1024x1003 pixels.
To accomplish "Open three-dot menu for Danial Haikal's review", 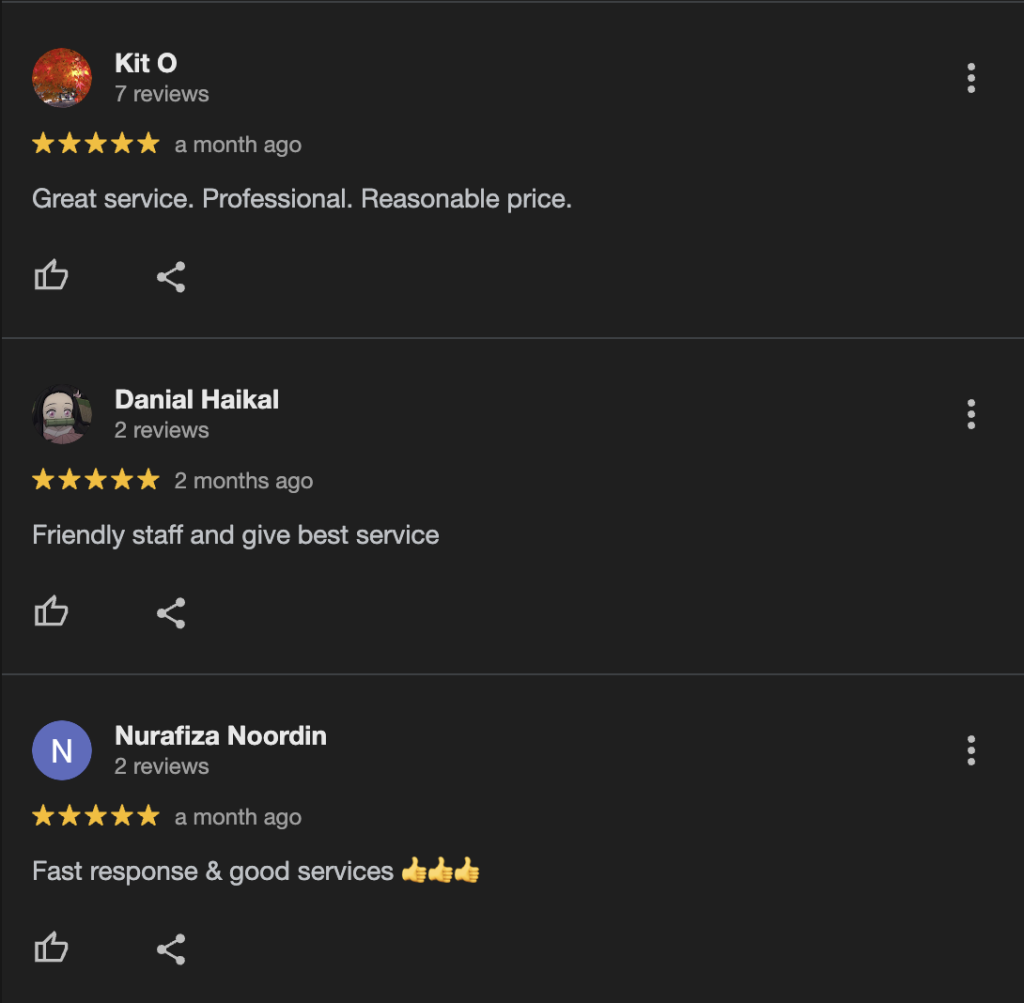I will [x=971, y=415].
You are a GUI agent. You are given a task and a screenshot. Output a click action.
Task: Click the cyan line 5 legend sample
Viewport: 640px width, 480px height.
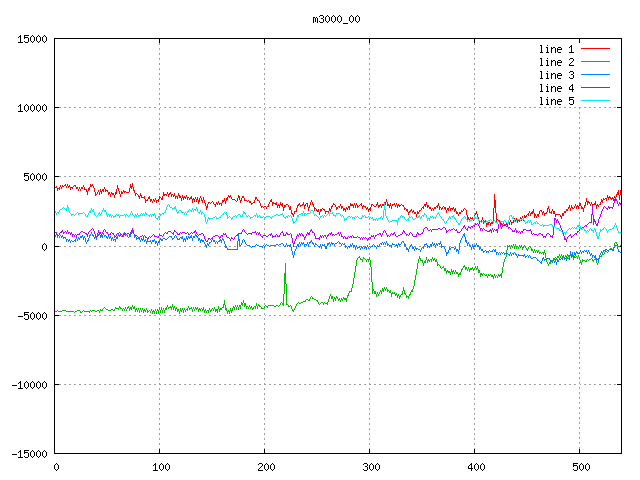(x=596, y=101)
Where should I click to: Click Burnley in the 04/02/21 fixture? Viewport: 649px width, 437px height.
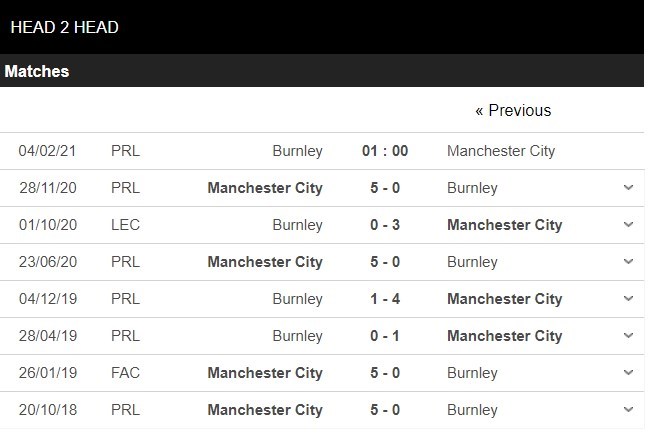click(297, 151)
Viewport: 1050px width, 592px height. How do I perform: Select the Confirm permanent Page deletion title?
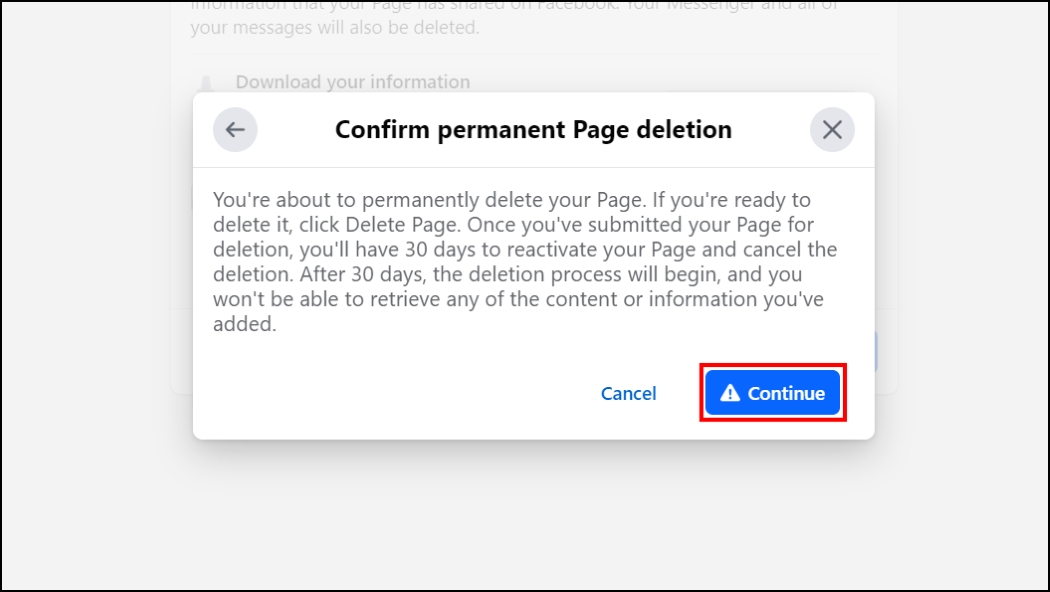point(532,129)
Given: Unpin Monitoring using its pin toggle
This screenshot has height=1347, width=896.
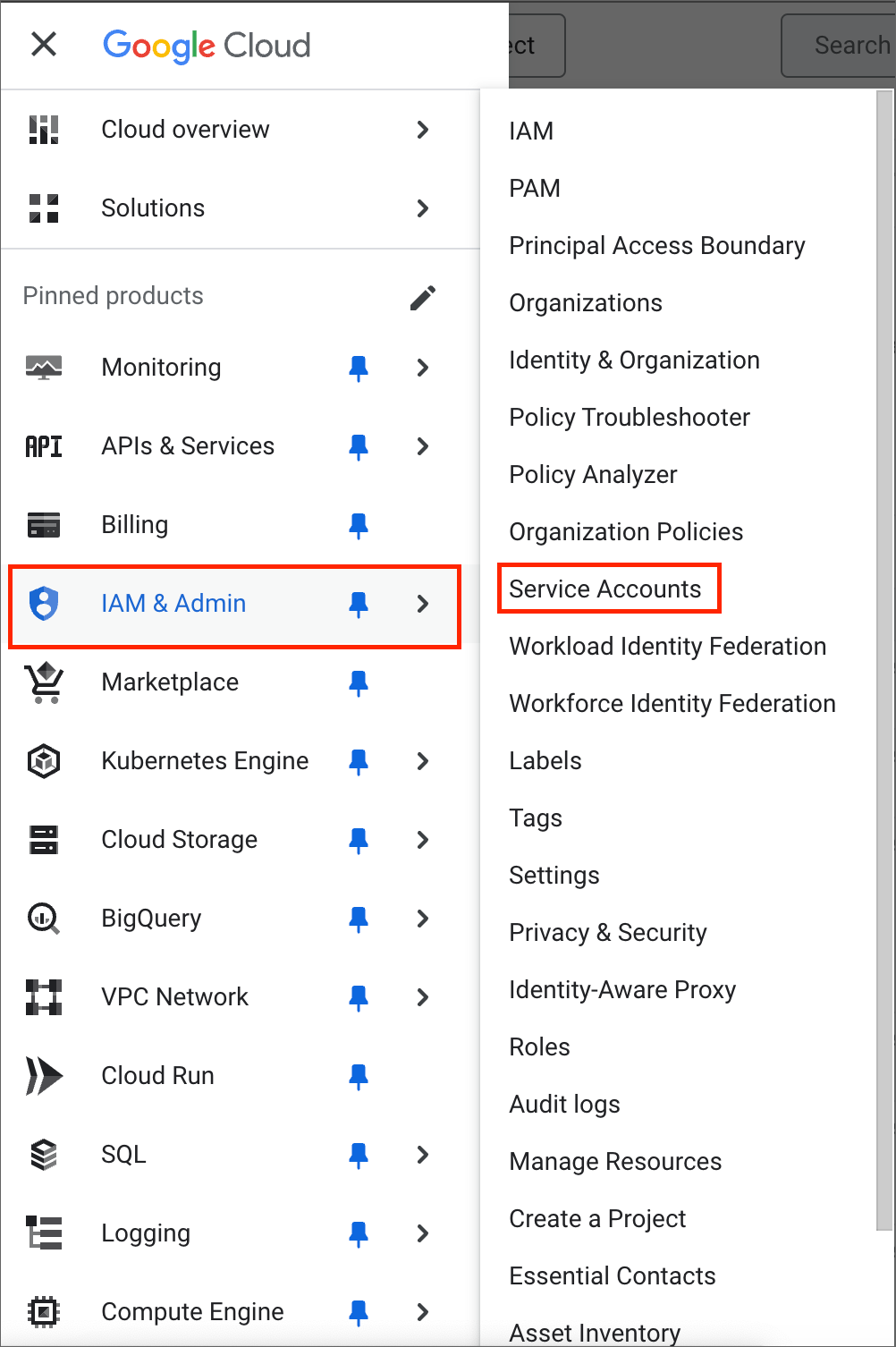Looking at the screenshot, I should [x=359, y=368].
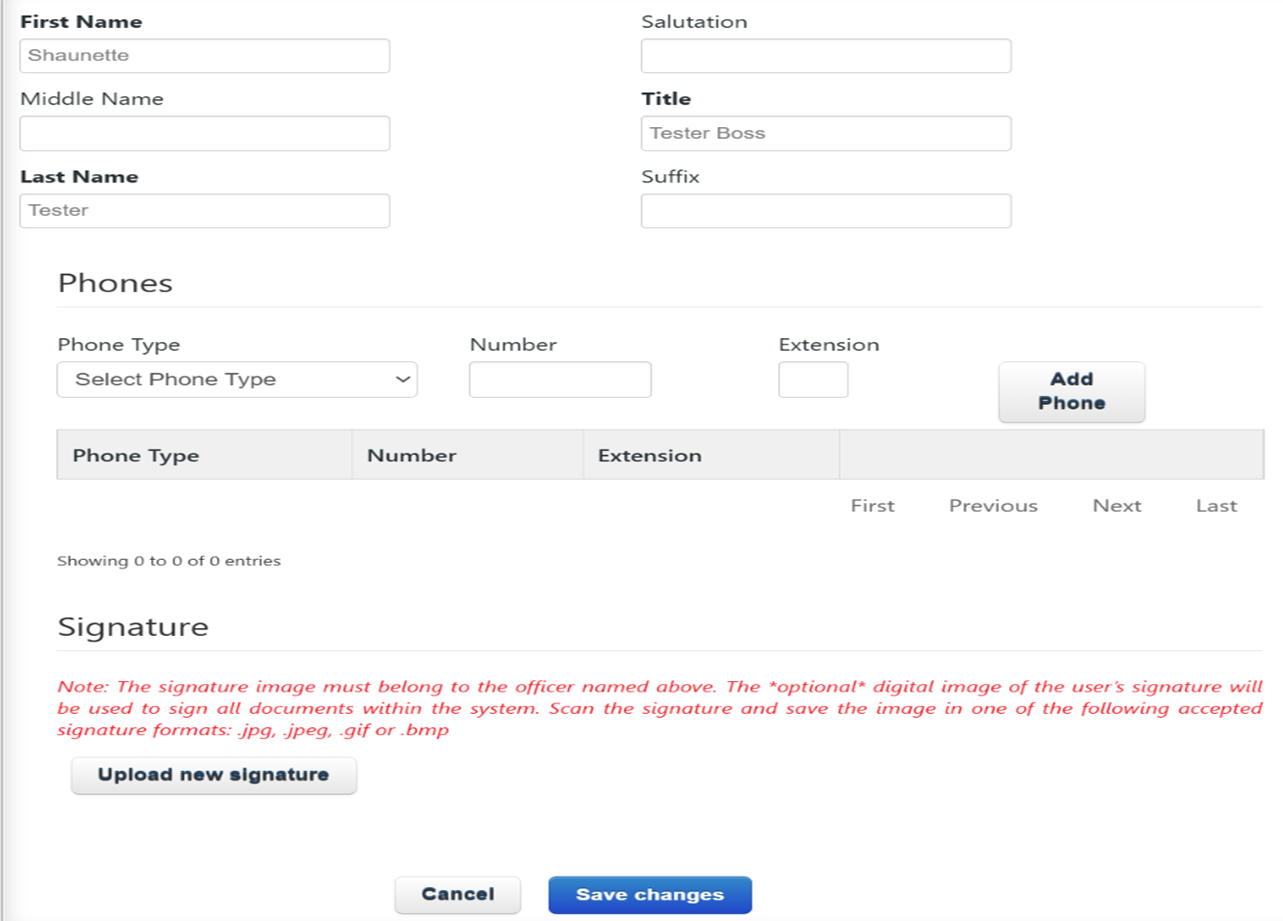Screen dimensions: 1283x921
Task: Sort by Phone Type column header
Action: [136, 456]
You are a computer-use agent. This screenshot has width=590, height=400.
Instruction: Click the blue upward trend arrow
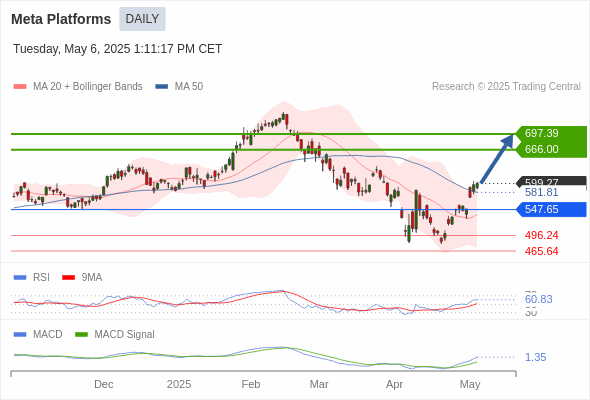click(x=497, y=159)
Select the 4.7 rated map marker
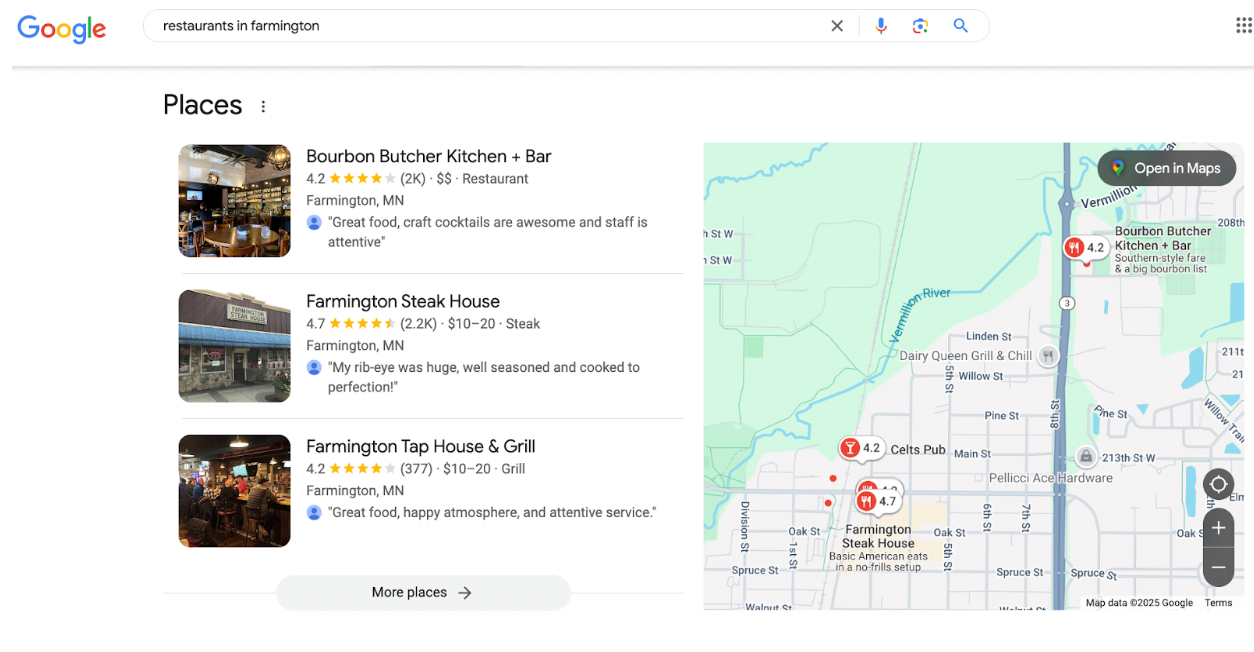The width and height of the screenshot is (1254, 652). coord(877,499)
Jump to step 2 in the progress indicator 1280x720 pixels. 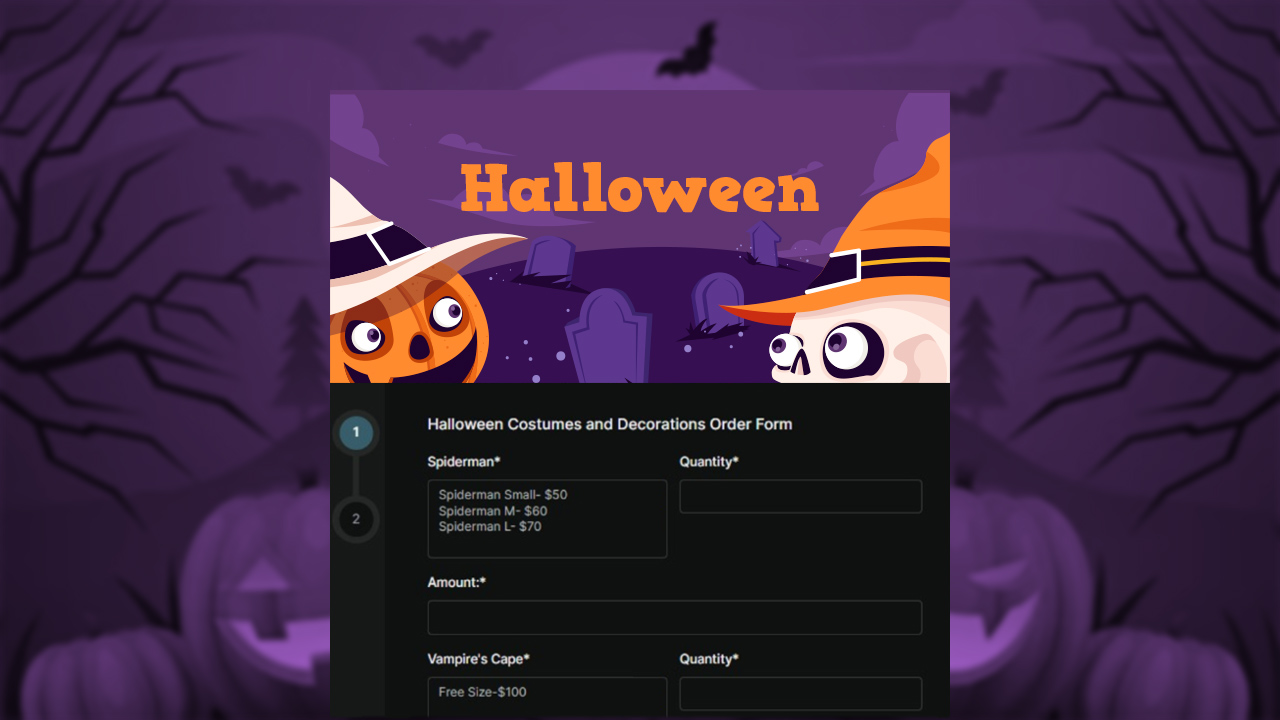(x=356, y=519)
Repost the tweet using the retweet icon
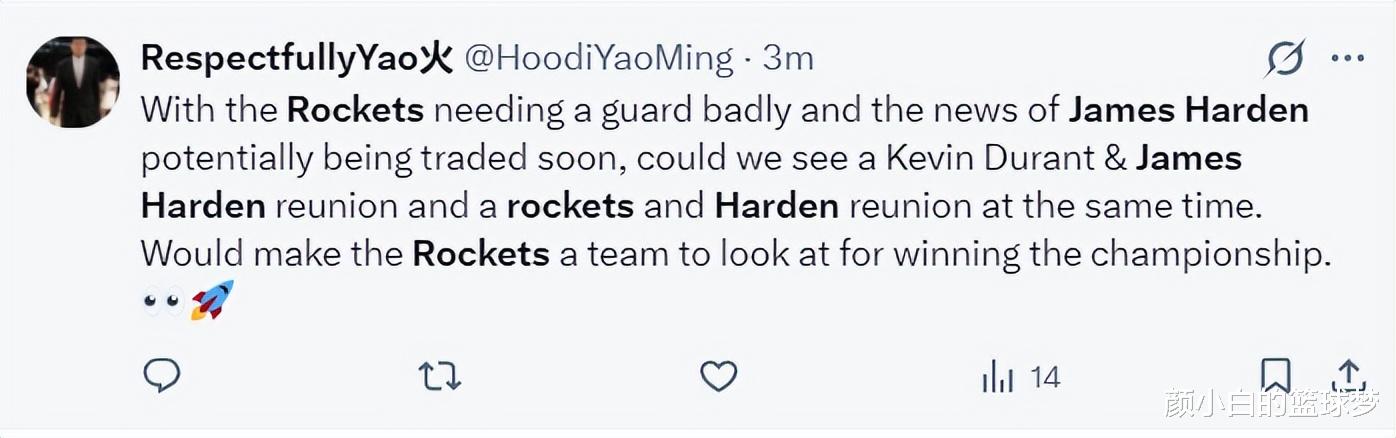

§ **WHAT THE EXERCISE ASKS**
Although the records hold pictures, the copy must not; give again exactly the lines from the one with "Task: Click the cyan line 5 legend sample" through the one with "Given: Unpin Monitoring using its pin toggle".

§ **EXERCISE SOLUTION**
Task: Click the cyan line 5 legend sample
Viewport: 640px width, 480px height.
(x=596, y=101)
Where should I click to: Click Burnley in the 04/02/21 fixture? Viewport: 649px width, 437px height.
click(297, 151)
Viewport: 1050px width, 592px height. How do I perform: Select the Confirm permanent Page deletion title?
point(532,129)
Given: Unpin Monitoring using its pin toggle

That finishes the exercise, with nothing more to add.